**EXERCISE PROMPT:** Pull every line with "agent" from the data.
Segment Start: DATA FOR THIS EXERCISE
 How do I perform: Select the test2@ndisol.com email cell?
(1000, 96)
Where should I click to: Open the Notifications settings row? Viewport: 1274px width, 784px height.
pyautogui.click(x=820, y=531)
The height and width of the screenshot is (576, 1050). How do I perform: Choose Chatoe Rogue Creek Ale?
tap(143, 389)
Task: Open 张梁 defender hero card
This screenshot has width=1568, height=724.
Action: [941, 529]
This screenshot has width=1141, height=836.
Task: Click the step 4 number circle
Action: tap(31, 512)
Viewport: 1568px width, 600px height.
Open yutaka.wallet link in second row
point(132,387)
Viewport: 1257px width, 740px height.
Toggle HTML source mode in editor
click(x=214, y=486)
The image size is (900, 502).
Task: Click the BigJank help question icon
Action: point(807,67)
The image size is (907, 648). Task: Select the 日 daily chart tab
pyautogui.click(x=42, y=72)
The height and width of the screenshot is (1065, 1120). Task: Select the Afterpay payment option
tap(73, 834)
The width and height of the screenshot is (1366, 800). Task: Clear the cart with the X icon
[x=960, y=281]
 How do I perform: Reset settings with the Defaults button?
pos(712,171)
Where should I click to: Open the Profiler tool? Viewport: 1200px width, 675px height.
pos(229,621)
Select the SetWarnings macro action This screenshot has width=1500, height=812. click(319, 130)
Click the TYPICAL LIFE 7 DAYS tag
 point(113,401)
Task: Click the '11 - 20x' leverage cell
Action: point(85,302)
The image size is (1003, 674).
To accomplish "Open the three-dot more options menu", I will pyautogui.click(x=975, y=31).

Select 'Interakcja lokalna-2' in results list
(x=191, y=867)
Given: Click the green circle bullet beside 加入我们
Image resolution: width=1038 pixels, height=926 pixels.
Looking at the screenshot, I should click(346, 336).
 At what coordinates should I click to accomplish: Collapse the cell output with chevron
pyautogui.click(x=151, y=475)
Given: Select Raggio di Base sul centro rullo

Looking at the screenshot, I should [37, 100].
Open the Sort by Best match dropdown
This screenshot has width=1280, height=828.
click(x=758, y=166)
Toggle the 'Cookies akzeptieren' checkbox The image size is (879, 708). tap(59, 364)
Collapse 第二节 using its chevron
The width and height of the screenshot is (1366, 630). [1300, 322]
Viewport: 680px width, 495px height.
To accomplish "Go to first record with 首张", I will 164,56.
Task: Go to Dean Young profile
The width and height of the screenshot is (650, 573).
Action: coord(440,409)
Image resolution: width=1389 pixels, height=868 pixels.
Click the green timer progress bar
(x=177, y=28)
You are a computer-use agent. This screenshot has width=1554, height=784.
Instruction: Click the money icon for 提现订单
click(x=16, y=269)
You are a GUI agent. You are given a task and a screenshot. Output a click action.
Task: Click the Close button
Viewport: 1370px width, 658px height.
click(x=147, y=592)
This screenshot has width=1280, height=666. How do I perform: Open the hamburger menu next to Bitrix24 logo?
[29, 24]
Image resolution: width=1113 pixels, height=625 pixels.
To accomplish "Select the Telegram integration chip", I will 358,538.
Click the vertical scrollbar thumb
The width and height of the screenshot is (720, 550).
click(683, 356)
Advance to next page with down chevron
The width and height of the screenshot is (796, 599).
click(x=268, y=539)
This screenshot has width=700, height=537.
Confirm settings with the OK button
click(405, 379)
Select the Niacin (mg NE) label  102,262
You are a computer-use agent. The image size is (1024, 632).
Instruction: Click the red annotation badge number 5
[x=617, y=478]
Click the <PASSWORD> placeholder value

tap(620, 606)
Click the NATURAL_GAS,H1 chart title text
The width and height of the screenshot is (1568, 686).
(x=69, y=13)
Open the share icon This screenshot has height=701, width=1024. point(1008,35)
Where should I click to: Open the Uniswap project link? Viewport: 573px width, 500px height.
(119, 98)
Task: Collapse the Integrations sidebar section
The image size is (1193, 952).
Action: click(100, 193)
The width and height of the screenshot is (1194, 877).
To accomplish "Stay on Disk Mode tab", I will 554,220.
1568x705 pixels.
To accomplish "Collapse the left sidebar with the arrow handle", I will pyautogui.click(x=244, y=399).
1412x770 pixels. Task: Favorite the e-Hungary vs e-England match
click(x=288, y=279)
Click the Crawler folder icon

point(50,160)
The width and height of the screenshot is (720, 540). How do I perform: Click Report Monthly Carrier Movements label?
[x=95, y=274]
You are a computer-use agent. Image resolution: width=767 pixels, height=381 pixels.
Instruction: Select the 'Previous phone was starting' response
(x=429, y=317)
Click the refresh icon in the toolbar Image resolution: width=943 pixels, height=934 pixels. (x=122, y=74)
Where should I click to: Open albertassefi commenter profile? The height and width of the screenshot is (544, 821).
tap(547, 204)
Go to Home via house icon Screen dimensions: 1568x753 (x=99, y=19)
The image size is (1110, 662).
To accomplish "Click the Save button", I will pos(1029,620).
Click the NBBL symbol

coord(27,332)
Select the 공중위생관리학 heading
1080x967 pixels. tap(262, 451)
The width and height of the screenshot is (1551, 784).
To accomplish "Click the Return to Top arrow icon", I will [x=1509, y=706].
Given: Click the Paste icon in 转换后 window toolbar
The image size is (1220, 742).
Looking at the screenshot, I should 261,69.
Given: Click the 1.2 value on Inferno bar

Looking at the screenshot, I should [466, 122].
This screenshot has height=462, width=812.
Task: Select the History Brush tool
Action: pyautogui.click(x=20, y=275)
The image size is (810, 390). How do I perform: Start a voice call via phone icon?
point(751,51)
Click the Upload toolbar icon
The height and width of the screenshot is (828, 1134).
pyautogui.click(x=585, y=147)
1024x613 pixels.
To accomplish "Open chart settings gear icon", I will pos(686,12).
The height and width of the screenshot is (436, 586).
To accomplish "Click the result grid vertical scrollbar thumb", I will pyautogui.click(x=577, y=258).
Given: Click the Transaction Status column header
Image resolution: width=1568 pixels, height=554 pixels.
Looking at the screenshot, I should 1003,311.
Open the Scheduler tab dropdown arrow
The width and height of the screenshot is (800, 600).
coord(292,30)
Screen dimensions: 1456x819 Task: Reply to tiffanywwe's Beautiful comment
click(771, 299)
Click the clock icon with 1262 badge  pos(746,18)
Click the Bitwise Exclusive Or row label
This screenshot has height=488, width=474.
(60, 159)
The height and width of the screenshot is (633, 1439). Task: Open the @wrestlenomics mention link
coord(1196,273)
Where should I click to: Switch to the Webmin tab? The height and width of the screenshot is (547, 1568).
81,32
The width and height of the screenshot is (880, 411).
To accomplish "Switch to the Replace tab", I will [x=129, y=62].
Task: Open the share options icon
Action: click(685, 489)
Segment End: DATA FOR THIS EXERCISE
**RESPONSE AREA:**
You are a computer-use agent. This screenshot has width=1554, height=784.
You are a GUI agent. You are given a task and a screenshot. Output a click action.
You are a computer-use agent. The image size is (1024, 632).
You are a computer-use agent. Image resolution: width=767 pixels, height=381 pixels.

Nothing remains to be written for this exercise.